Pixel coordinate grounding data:
——————

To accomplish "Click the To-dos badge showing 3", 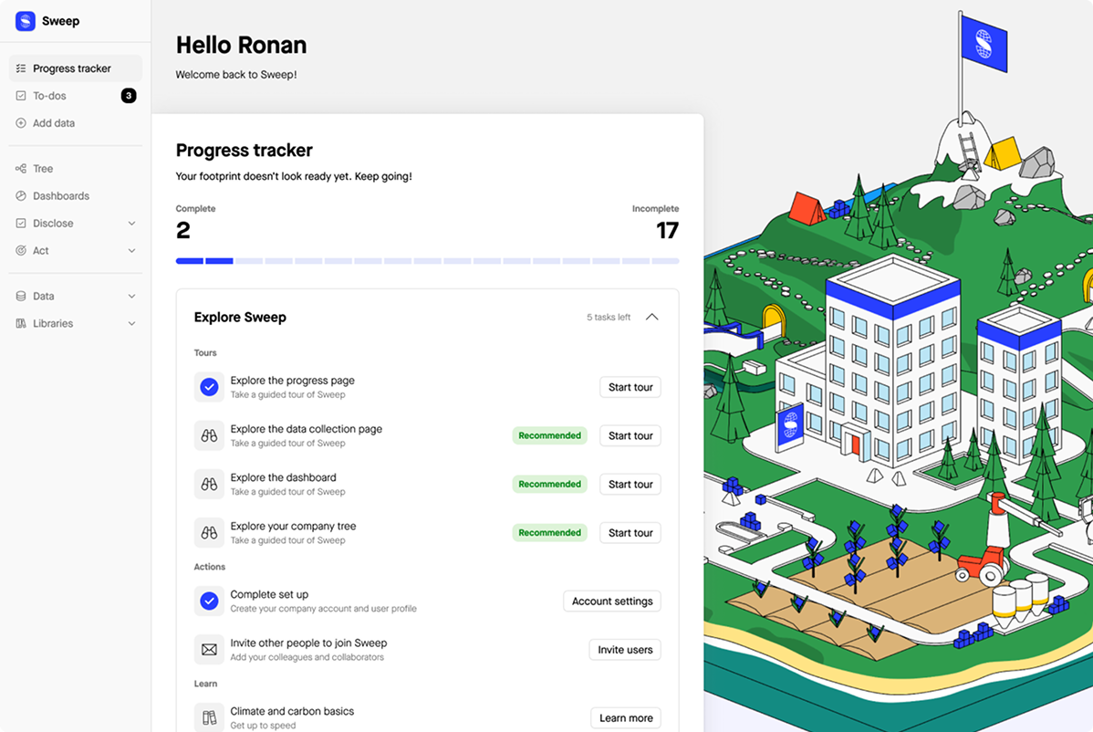I will 129,96.
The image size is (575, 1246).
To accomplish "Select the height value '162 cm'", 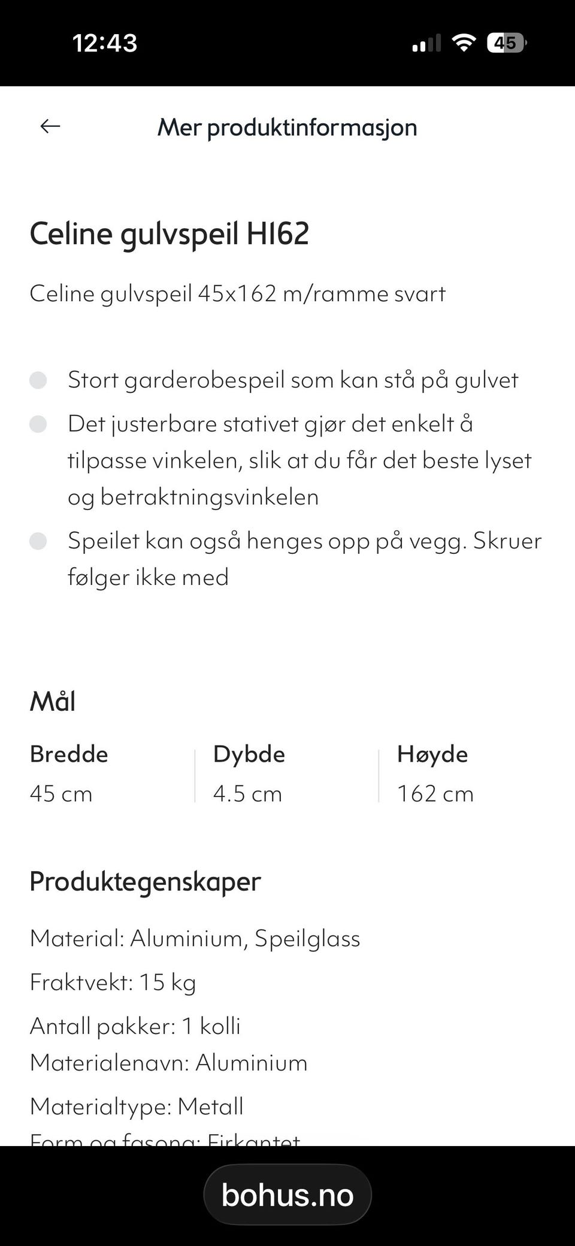I will (x=435, y=793).
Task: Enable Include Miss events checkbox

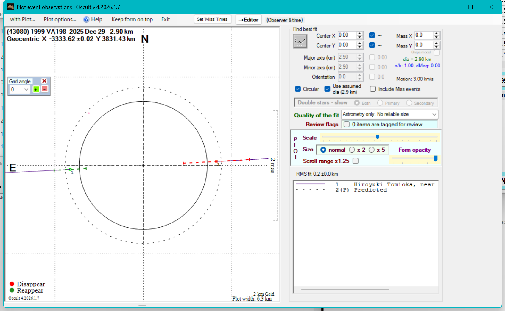Action: click(x=373, y=89)
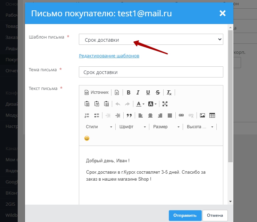Viewport: 257px width, 222px height.
Task: Apply italic formatting to text
Action: pos(138,92)
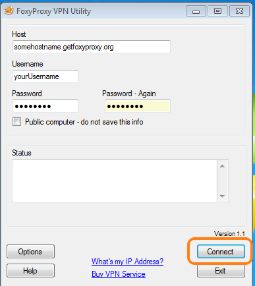
Task: Click into the Host field
Action: pos(92,47)
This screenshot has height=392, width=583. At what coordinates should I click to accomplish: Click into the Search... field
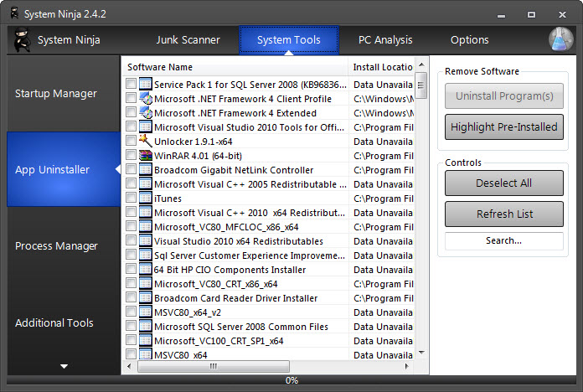(504, 240)
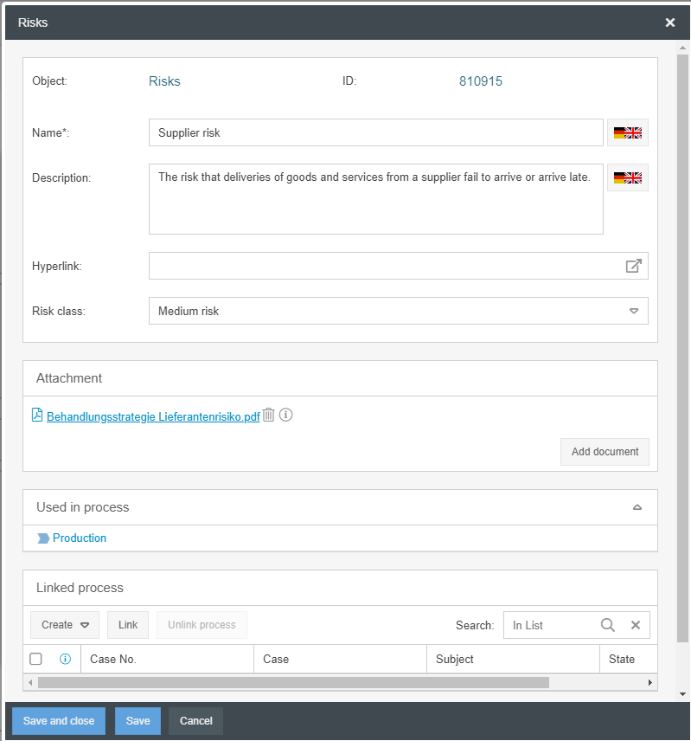This screenshot has width=691, height=741.
Task: Click the Name field language flag icon
Action: click(627, 133)
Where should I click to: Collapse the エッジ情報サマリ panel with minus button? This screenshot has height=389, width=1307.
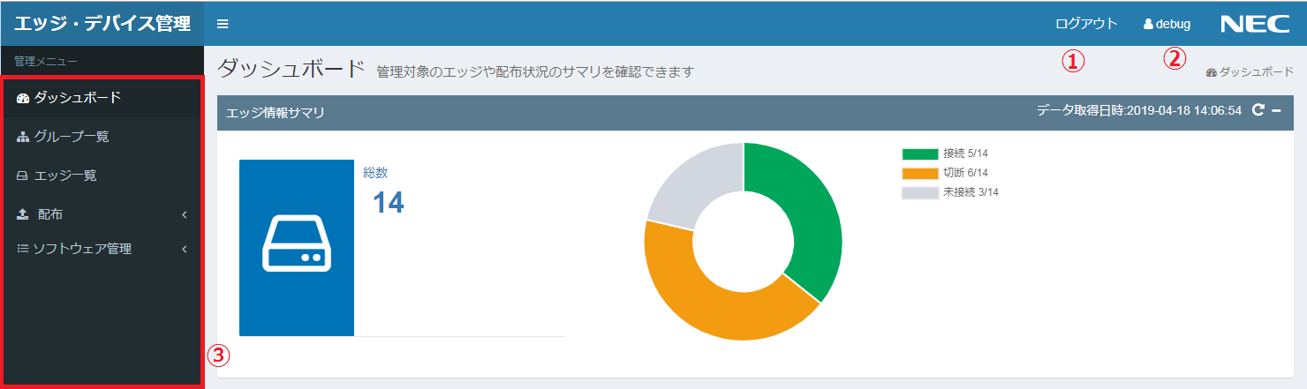tap(1276, 110)
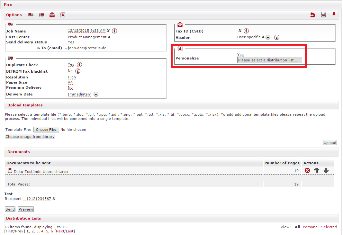The width and height of the screenshot is (343, 235).
Task: Click the floppy disk save icon
Action: [323, 15]
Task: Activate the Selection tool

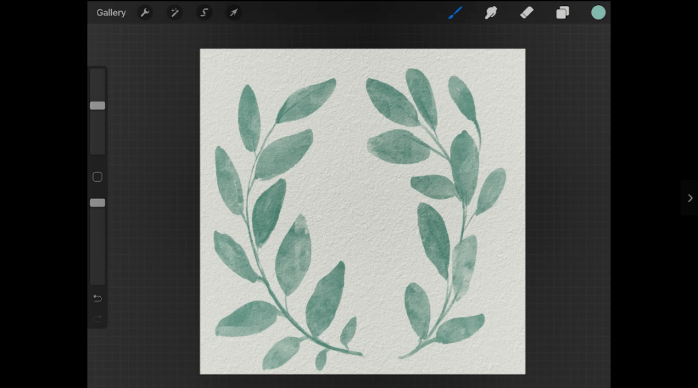Action: point(204,13)
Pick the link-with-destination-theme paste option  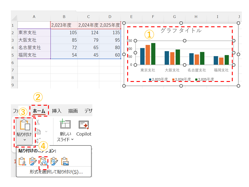[x=43, y=162]
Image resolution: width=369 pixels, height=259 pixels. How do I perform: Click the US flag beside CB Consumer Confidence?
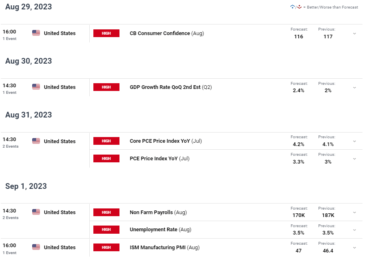coord(36,33)
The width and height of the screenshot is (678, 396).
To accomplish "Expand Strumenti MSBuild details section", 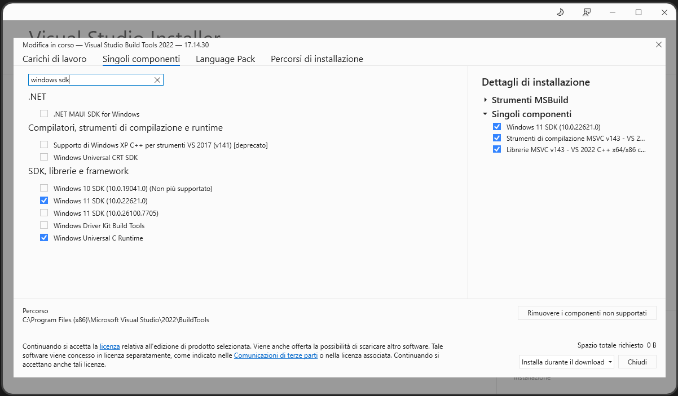I will 486,100.
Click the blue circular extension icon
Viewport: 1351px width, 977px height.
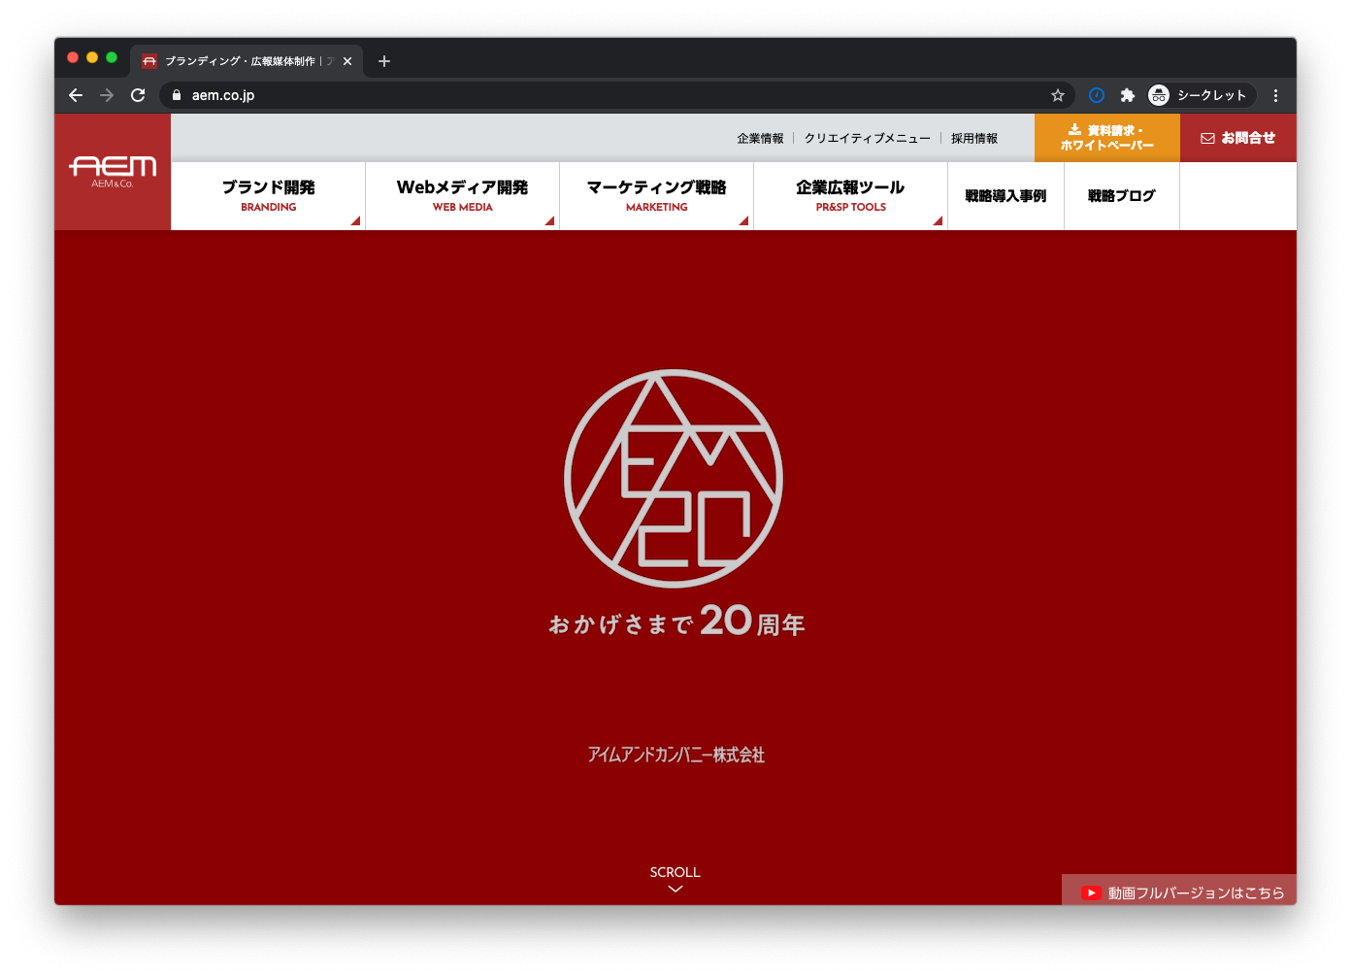pos(1097,95)
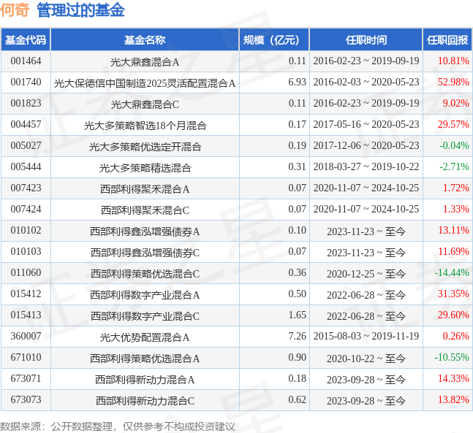Open 光大保德信中国制造2025灵活配置混合A fund
Screen dimensions: 473x433
pyautogui.click(x=145, y=83)
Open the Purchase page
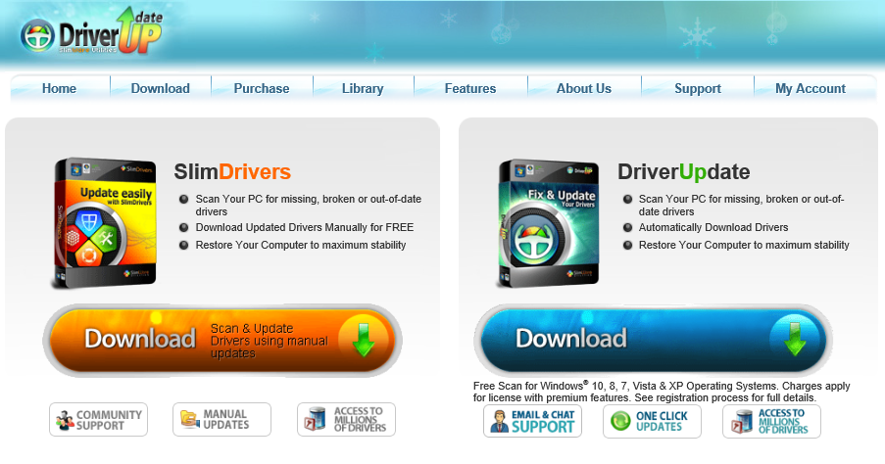This screenshot has height=464, width=885. tap(262, 88)
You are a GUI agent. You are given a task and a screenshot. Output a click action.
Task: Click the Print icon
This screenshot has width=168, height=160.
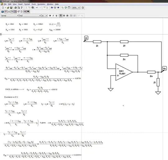click(16, 7)
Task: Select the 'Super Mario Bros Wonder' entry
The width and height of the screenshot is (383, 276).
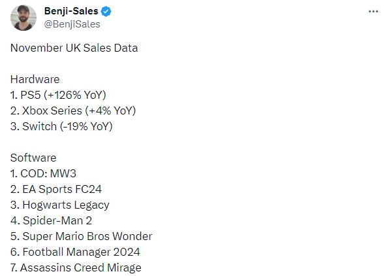Action: [x=81, y=236]
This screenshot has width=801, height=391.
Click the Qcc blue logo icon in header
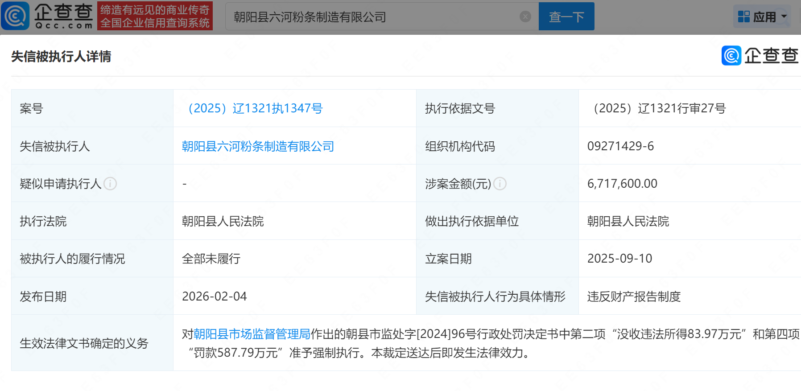(16, 16)
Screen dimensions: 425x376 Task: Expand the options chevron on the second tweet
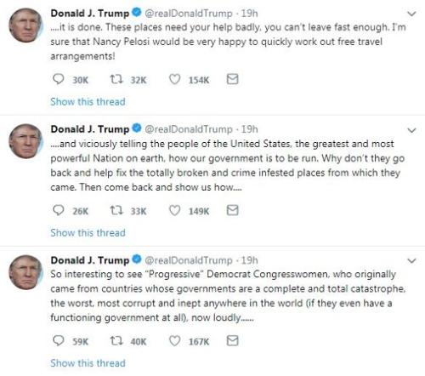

——————

• _Exercise_
Both ends included, copy the lines from the one holding "This screenshot has width=801, height=391." to the last line of the entries exactly, with all pictures left out.

• _Response to this exercise_
This screenshot has width=801, height=391.
Click the Qcc blue logo icon in header
(16, 16)
Screen dimensions: 425x376 Task: Expand the options chevron on the second tweet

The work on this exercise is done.